The children were taken to hospital in the town of Braunau am Inn on Friday suffering from severe dehydration.
Their discovery came a day after police found 71 bodies, thought to be people fleeing Syria, in a lorry in Austria.
Meanwhile the EU has announced urgent talks on the escalating migrant crisis.
Luxembourg, which holds the rotating EU presidency, said interior ministers would hold an extraordinary meeting on 14 September, saying the situation had "taken unprecedented proportions".
A record number of 107,500 migrants reached the EU's borders last month. At least 2,500 have died since January, most of them drowning in the Mediterranean. Some of them pay large sums of money to people smugglers.
Crammed in a van
Austrian police said they stopped the minivan in Braunau, which sits on the country's border with Germany, on Friday and arrested its Romanian driver.
The children - two girls and a boy aged between one and five years old - were said to have been crammed in the back along with other migrants from Syria, Afghanistan and Bangladesh.
The van was involved in a chase with police before it was pulled over
Police said they were critically ill and almost unconscious when they were found.
The BBC's BethanyBELL in Braunau says they and their families disappeared from the hospital at some point on Saturday.
Authorities believe they may have tried to cross the border into Germany, rather than face deportation back to Hungary.
Separately on Sunday, Hungarian police said they had arrested a fifth man over the deaths of the 71 people who were found in the abandoned lorry in Austria last Thursday.
The man is the fourth Bulgarian to be held over the find near the Hungarian border. The other man is Afghan. Authorities believe the men are low-level members of a human trafficking gang.
Officials said the 59 men, eight women and four children had probably died of suffocation two days earlier.
Thousands of migrants attempt to cross Hungary and Austria to get to Germany
Next month's emergency meeting was announced after Germany, France and the UK called for "concrete steps" to resolve the issue.
They want migrants to be fingerprinted and registered when they arrive in Italy or Greece. They also said the EU should establish a list of "safe countries of origin" that would allow immediate repatriation of some migrants.
The call came after French Foreign Minister Laurent Fabius criticised Eastern European countries for refusing to take in refugees.
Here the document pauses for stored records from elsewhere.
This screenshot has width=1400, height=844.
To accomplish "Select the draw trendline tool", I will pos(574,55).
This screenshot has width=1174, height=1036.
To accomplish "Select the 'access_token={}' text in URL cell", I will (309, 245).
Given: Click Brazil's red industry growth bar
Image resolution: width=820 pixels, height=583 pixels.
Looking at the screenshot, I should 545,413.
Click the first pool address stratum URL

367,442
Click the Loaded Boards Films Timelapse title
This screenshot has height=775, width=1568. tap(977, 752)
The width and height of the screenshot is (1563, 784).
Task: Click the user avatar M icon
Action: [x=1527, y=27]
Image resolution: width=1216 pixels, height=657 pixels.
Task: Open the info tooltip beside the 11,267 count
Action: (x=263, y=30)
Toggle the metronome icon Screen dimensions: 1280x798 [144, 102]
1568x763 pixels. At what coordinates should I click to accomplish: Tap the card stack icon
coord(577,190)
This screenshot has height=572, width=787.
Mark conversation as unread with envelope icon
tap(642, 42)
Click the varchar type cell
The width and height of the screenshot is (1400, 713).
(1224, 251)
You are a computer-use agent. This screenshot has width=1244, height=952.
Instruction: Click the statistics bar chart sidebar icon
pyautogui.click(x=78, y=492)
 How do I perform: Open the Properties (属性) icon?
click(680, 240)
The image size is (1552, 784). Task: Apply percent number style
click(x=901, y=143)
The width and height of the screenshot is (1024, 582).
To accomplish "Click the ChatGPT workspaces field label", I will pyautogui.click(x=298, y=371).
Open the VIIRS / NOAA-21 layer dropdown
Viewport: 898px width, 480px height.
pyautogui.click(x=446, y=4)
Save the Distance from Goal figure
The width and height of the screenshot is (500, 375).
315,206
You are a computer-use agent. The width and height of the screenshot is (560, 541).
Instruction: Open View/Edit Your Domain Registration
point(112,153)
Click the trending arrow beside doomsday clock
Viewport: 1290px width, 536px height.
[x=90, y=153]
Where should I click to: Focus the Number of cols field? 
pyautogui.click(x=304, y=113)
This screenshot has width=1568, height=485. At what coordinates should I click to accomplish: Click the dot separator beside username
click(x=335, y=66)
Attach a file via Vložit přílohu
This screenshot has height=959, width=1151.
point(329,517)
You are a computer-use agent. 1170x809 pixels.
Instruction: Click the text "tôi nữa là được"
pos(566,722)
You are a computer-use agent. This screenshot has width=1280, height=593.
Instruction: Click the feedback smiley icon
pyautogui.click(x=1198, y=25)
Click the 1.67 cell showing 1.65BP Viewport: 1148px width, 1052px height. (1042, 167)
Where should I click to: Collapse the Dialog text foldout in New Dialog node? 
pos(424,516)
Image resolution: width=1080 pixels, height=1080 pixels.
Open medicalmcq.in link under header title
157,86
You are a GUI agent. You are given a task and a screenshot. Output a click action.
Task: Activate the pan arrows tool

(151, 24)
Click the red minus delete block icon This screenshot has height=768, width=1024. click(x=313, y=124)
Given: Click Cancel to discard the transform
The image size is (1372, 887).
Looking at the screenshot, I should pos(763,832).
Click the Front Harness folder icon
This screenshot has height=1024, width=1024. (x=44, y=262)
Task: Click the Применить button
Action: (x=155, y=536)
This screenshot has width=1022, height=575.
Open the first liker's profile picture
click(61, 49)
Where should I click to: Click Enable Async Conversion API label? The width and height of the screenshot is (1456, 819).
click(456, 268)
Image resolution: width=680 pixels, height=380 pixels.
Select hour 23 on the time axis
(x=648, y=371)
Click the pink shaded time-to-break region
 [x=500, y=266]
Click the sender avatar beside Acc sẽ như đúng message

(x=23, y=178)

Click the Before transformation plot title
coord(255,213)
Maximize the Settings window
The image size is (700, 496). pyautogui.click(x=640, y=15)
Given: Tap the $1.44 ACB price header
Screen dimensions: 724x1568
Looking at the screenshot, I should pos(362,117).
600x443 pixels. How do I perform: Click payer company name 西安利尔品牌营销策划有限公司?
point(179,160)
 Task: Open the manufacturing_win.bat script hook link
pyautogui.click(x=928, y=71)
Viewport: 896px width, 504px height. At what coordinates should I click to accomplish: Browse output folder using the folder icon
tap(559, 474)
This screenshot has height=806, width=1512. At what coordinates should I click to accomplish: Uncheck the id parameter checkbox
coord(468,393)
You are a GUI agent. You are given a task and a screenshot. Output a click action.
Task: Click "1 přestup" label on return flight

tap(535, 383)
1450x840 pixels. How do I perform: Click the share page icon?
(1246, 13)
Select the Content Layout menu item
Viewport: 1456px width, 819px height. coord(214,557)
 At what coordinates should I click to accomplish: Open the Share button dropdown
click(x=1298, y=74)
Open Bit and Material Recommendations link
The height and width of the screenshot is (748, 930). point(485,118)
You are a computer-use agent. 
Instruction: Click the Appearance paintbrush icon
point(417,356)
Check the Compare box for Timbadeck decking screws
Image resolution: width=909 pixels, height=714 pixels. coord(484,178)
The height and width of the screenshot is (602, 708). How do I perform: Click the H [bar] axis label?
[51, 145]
"When I see a certain number of European countries, particularly in the east, who do not accept quotas [of migrants], I find it scandalous," he told French radio station Europe 1 (in French).
He pointed specifically to Hungary's 175km (108 mile) razor-wire barrier along its border with Serbia, saying it "did not respect Europe's common values".
Hungary says it plans to replace the temporary barrier, which was completed on Saturday, with a 4m-high (13ft) fence to "provide a defence against illegal border-crossers".
So far this month more than 40,000 asylum seekers, the majority of them Syrian, have arrived in Hungary via the Balkans.
On Sunday, Pope Francis led prayers in St Peter's Square for migrants who die "on their terrible journeys" and urged co-operation "to impede these crimes, which offend the entire human family".